Start DOCUMENT TEXT

If those answers are still missing for the current target type, the branch is not done.

Refinement vs Derivation Boundary

Refinement should continue only while a branch remains part of the current tree's original core question.

Use the shared derivation rules in ../design-tree-core/REFERENCE.md as the source of truth.

Stop refining inline when a branch begins to show all of the following:

  • it is answering a second distinct core question
  • it requires repeated local routing decisions of its own
  • it needs its own scope boundary
  • it needs its own completion check
  • continuing inline refinement would make the parent tree harder to route

When those conditions appear:

  • do not keep expanding the branch inline
  • surface the branch as a candidate for derivation
  • hand back to design-orchestrator or design-structure for explicit derived-tree creation

Core Responsibilities

Your responsibilities are:

  1. Walk unresolved design branches one at a time.
  2. Prioritize high-risk, high-dependency, or high-ambiguity branches first.
  3. Expand branches into concrete sub-branches and leaf nodes using the current design_target_type.
  4. Surface hidden assumptions and edge cases.
  5. Add failure-path and validation detail where missing.
  6. Explicitly mark newly discovered decision nodes instead of pretending they are settled.
  7. Resolve [RESEARCH] nodes by performing deep validation of external dependencies (API compatibility, version constraints, integration patterns, error handling, rate limits). Replace [RESEARCH] with when validated, when rejected, or [DECISION] if alternatives need evaluation. If validation cannot be completed in the current context, document what was learned and retain [RESEARCH].

Expected Outputs

Produce or update a design_state that includes:

  • design_target_type
  • refined design_tree branches
  • updated open_branches
  • confirmed_assumptions
  • risks
  • validation
  • updated external_dependencies if any [RESEARCH] nodes were resolved
  • new decision_nodes if discovered

Diagram Conventions

Use character diagrams inside code blocks (no language tag) to visualize component interactions, failure paths, and state transitions.

Sequence Diagrams

Use when a leaf node describes "how it interacts with adjacent parts" and involves 3+ components.

Client          API Server      Auth Service     DB
  │                │                │             │
  │── request ────→│                │             │
  │                │── verify ────→│             │
  │                │←── ok ────────│             │
  │                │── insert ─────────────────→│
  │←── response ───│                │             │

Rules:

  • Three-column maximum; split into two diagrams if more participants
  • Lifelines use ; messages use ──→ (right) or ←── (left)

End DOCUMENT TEXT
Start DATA

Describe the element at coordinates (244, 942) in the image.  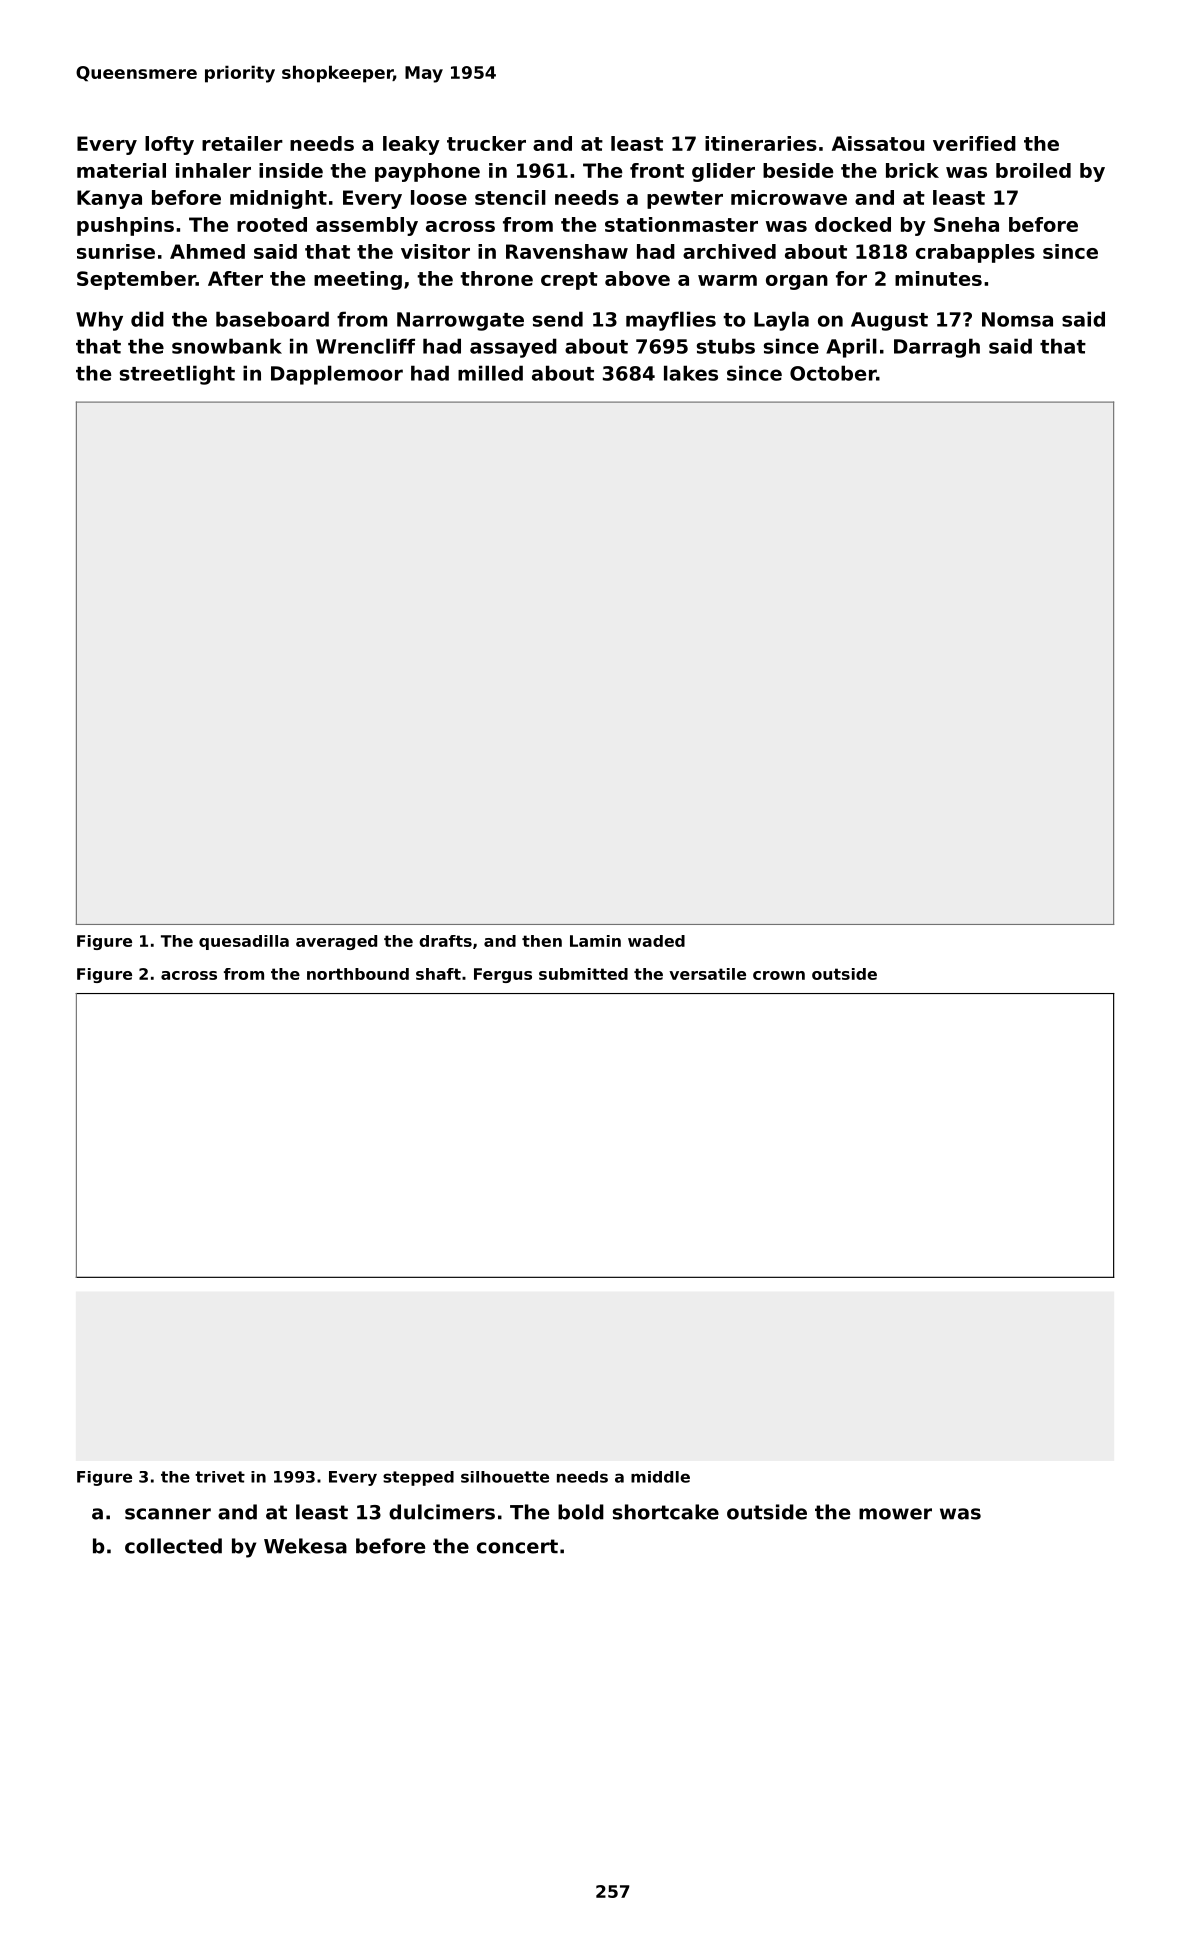
I see `quesadilla` at that location.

End DATA

• WRITTEN EXERCISE: Can you give the stretch of the refinement guide from "Core Responsibilities" through "they are settled." again, switching "edge cases" to "corner cases"? The lines above come from a separate source.

• WRITTEN RESPONSE:
Core Responsibilities

Your responsibilities are:

  1. Walk unresolved design branches one at a time.
  2. Prioritize high-risk, high-dependency, or high-ambiguity branches first.
  3. Expand branches into concrete sub-branches and leaf nodes using the current design_target_type.
  4. Surface hidden assumptions and corner cases.
  5. Add failure-path and validation detail where missing.
  6. Explicitly mark newly discovered decision nodes instead of pretending they are settled.